– Я слышала, во Франции достать кислоту очень сложно. Я продам ее там.
Саймон схватился за голову, будто хотел удержать ее на месте:
– Ох, ты поняла меня неправильно.
– Одолжи мне немного денег на билет.
– Никаких денег. Ты остаешься здесь.
– Ладно, найду деньги в другом месте.
Дерзость она чувствовала только пока не дошла до двери. Очутившись по другую сторону, она почувствовала слабость и поняла, что Саймон прав. Она утомлена, у нее нет денег, она боится кораблей: она не поедет в Париж.
Нахмурившись, она вернулась в кабинет.
– Хорошо, – сказала она.
– Что хорошо?
– Дай мне хотя бы на звонок.
– Разговор с отцом ничего тебе не даст.
– Десять пенсов, Саймон, пожалуйста.
– Телефон отключили.
– Схожу в будку.
Ворча, но с видимым удовлетворением он засунул руку в банку с наличными, которую хранил в ящике. Достал два шиллинга.
– Вот. Телефон, который примет новые деньги, найти будет сложно.
Она положила монеты в мешочек и снова привязала его к талии.
– Не ходи долго, – сказал Саймон. – Ты похожа на мертвеца. Возвращайся, как только сможешь, и поспи. С остальным можешь помочь мне завтра.
– Хорошо.
– И оставь дверь в свою спальню открытой. На тот случай, если…
На тот случай, если у нее случится припадок. На тот случай, если ему придется войти внутрь, чтобы помочь ей. Как выглядел бы обычный день из ее жизни, если бы в нем не было мер предосторожности?
Спускаясь вниз, она думала о Париже и о том, как большинство людей представляет себе жизнь там. Сидеть в кафе, ходить по мостам через Сену, жить на шоколаде и багетах. Ну что ж, теперь вместо всего этого была революция, как бы она ни выглядела. Политиканы во главе, марши, антивоенные речи, «Цитаты» Мао. Никто не будет говорить о любви, не будет наркотиков, не будет музыки, а значит, ничто из этого не может быть реальным. Не как то, что происходило в Сан-Франциско, где люди, собравшиеся отовсюду искатели, отключались от мира, соединялись друг с другом и делали только то, что действительно хотели, следовали своим внутренним путем, который был путем безличным, величайшим даром, который люди могли дать миру прямо сейчас и единственным средством победы мира в долгосрочной перспективе.
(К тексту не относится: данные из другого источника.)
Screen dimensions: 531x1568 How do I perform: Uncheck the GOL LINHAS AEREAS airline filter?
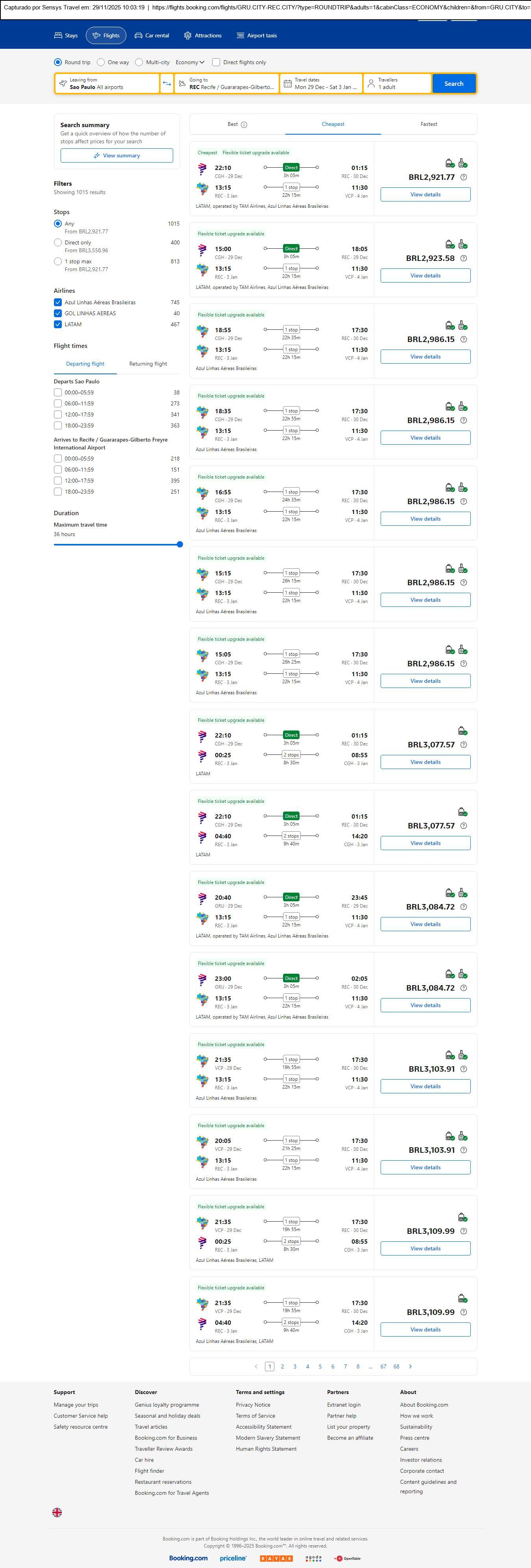point(58,313)
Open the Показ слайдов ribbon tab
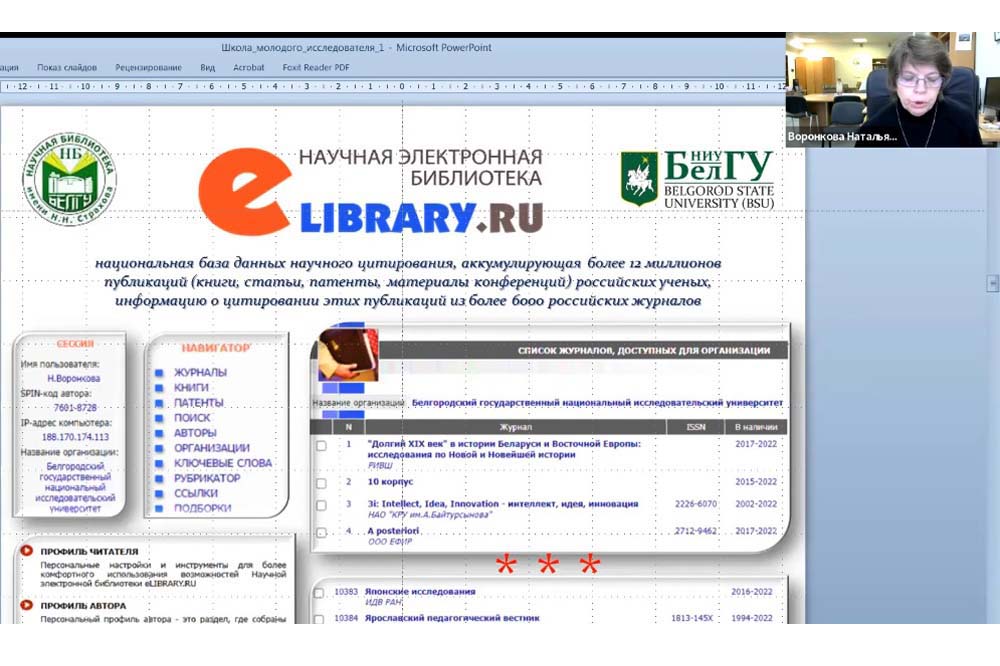Screen dimensions: 1000x666 [67, 68]
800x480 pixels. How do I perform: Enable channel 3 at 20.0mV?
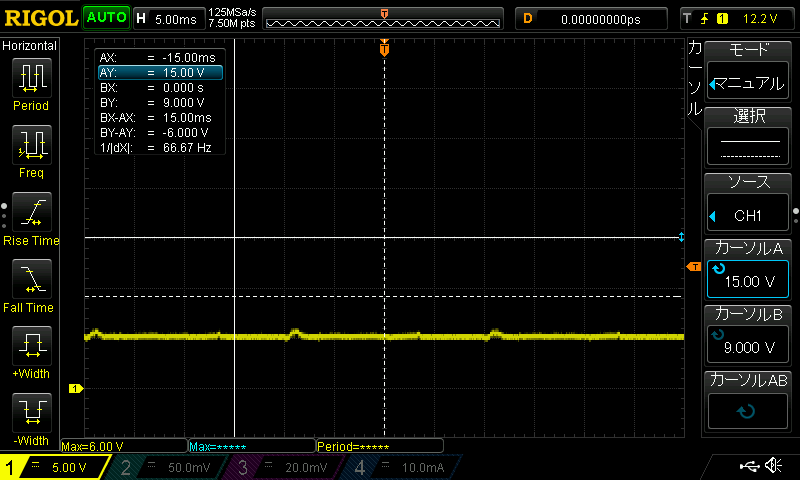[288, 467]
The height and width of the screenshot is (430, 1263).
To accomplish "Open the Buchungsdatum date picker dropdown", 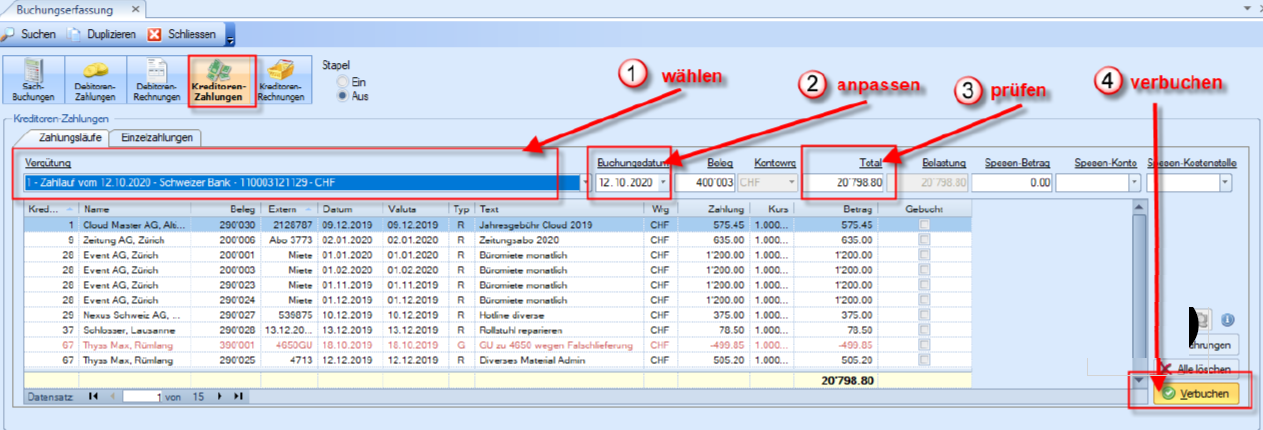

Добавьте немного ебаного ЛСД в систему водоснабжения Белого дома – она любила говорить это Еве, – забросьте в окно Овального кабинета немного «Steppenwolf», и посмотрим, сколько продлится война!
Войдя с этими мыслями в зрительный зал, она пришла в изумление от того, о чем забыла. «Уэрхауз» превратил зал – похожее на пещеру помещение без окон, неравномерно освещенное лампами над пустой сценой у дальней стены, – в мастерскую. Сиденья были убраны, и на их месте в два ряда стояли верстаки.
На верстаках, которые все еще стояли в том виде, в каком их оставила группа, громоздились коробки с бамбуковыми дощечками, бумагой и тюбиками с пастой, а вокруг на полу кучами валялись недоделанные китайские фонарики. Готовые фонари были разложены на сцене группами согласно их дизайну: водяная лилия, цветок лотоса, веер, аэроплан. Всего около тридцати штук. Все вместе они производили прекрасное, но печальное впечатление. Это и поразило Айрис, когда она вошла: везде фонари, их так много, но они не дают света.
Кит стоял на коленях на сцене и рассматривал маленький фонарь с кроликом, подняв его над головой и выгибая шею, чтобы посмотреть на него снизу.
– Что это такое? – спросил он.
– Это?
Она неуверенно огляделась.
– Пока не знаю. Реквизит для перформанса.
– Вы все это сделали сами? – спросил Кит, спрыгивая со сцены и подходя к ней в пространстве мастерской.
– Кто-то из них, – ответила она. – Это работа группы.